One might now expect the Mole to be found running down the Holmesdale Valley, between the chalk and the greensand; but it seems seldom this river’s way to do what might be expected of it. Over a dip in the sand heights, it comes from the south, draining the wet Wealden clays beyond, where it is fed by more tributaries than there are forks of the Missouri. The main stream passes by Horley, and between the two arms of the Brighton road. But all the peaceful expanse of meadows, fields and woods stretching westward to the Horsham road, is seamed by its branching brooks, one of the largest the Deanoak, a name recalling the fame of this soil for oaks.

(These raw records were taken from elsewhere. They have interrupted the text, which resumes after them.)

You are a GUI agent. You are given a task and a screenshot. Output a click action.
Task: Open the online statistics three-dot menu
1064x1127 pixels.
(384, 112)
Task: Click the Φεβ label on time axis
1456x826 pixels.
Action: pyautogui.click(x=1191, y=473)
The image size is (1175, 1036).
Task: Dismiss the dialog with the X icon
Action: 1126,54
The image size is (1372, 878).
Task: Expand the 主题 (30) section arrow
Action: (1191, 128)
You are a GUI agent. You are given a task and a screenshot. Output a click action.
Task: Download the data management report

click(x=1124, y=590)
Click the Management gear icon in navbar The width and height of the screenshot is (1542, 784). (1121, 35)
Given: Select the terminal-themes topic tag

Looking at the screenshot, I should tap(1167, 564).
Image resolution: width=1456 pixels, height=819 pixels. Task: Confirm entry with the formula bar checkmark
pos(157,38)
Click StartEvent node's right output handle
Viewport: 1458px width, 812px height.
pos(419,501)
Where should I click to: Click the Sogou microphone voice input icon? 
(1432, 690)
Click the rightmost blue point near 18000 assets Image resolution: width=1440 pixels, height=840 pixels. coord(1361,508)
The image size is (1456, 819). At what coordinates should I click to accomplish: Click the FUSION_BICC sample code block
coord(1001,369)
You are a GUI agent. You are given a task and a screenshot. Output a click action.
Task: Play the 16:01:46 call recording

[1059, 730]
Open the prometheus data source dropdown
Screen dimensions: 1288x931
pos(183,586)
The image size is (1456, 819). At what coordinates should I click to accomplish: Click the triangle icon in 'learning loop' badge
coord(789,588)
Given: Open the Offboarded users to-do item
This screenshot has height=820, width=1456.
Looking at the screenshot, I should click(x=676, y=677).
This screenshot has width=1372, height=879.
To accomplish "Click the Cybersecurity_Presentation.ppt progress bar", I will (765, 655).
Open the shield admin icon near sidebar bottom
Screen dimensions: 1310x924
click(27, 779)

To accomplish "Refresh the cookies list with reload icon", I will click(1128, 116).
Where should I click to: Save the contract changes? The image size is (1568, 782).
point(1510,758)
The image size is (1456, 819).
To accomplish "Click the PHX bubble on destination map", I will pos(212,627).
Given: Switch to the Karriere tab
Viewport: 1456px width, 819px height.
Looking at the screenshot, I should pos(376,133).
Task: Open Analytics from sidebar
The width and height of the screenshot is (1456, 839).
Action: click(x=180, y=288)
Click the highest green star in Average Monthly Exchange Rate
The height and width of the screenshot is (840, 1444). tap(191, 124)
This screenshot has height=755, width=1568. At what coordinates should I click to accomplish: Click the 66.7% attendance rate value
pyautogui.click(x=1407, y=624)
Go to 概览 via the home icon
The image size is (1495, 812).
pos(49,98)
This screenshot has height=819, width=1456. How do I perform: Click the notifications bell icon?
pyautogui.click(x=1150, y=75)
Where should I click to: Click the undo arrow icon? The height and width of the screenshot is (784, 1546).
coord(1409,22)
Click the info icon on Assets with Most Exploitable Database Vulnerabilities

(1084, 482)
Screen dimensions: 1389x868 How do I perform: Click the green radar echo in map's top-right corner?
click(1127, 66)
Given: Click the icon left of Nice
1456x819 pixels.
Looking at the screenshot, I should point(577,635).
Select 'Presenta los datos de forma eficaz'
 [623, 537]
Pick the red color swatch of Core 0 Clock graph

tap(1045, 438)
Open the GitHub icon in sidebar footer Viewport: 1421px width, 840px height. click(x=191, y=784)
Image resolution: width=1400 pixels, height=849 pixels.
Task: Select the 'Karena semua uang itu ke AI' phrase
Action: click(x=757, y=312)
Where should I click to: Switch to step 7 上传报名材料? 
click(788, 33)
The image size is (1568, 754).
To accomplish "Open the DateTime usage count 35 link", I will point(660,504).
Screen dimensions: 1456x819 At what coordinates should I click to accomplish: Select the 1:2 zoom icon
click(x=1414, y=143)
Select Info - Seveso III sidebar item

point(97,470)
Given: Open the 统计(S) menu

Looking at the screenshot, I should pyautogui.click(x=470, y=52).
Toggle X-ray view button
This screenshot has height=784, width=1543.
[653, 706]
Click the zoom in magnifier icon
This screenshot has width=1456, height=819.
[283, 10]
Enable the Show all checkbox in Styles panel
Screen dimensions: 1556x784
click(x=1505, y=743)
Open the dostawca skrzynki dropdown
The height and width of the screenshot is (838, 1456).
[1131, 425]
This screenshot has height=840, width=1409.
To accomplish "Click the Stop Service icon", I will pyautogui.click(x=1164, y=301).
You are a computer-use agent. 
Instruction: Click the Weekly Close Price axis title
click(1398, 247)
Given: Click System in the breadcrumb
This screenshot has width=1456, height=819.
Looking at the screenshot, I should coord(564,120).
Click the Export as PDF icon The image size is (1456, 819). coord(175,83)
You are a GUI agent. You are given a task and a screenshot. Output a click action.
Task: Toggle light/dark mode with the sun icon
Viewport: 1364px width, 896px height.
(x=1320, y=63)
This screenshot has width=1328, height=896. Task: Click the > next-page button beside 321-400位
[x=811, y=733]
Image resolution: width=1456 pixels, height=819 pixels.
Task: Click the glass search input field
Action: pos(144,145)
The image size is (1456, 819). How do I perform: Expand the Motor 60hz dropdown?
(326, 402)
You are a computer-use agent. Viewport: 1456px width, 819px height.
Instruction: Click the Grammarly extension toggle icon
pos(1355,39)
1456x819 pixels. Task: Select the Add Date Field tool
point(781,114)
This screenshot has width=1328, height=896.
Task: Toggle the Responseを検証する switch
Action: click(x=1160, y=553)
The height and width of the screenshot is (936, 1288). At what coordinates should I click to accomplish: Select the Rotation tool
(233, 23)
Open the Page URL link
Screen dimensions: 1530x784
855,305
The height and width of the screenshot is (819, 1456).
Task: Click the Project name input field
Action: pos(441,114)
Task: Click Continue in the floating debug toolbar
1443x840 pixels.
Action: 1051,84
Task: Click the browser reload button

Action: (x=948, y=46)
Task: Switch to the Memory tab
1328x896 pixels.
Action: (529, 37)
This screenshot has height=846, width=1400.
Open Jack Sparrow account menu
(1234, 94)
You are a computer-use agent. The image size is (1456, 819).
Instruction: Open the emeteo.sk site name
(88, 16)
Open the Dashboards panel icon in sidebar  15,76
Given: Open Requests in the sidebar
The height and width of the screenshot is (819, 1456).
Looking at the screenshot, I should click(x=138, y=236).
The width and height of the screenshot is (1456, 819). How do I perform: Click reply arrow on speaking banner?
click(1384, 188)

Among the vagaries of these modest streams, roads almost as crooked, or reaches of green path, would take us to secluded villages lying within a square of a few miles—Leigh (the way to which must be asked for as Lie, as Flanchford Bridge near it is Flanchet in the vernacular), sought out for its church brasses and weathered mansions come down to farmhouses, one of them in tradition a haunt of Ben Jonson—Charlwood, with its fine old church, distinguished by a noble screen and decayed frescoes—Newdigate, so “far from the madding crowd”—Capel, that has not so much to show, unless the adjacent station of Ockley, where under the face of Leith Hill we get into oftener sought scenes. All this edge of the county makes a pleasant rambling ground, with many picturesque spots that lie out of the way of guide-books. Were we bent on tracking up the various head-waters of the Mole, we must follow them over into Sussex, what seems the most direct stream trickling north near Three Bridges station, and the longest affluent rising in St. Leonard’s Forest, not far from Horsham.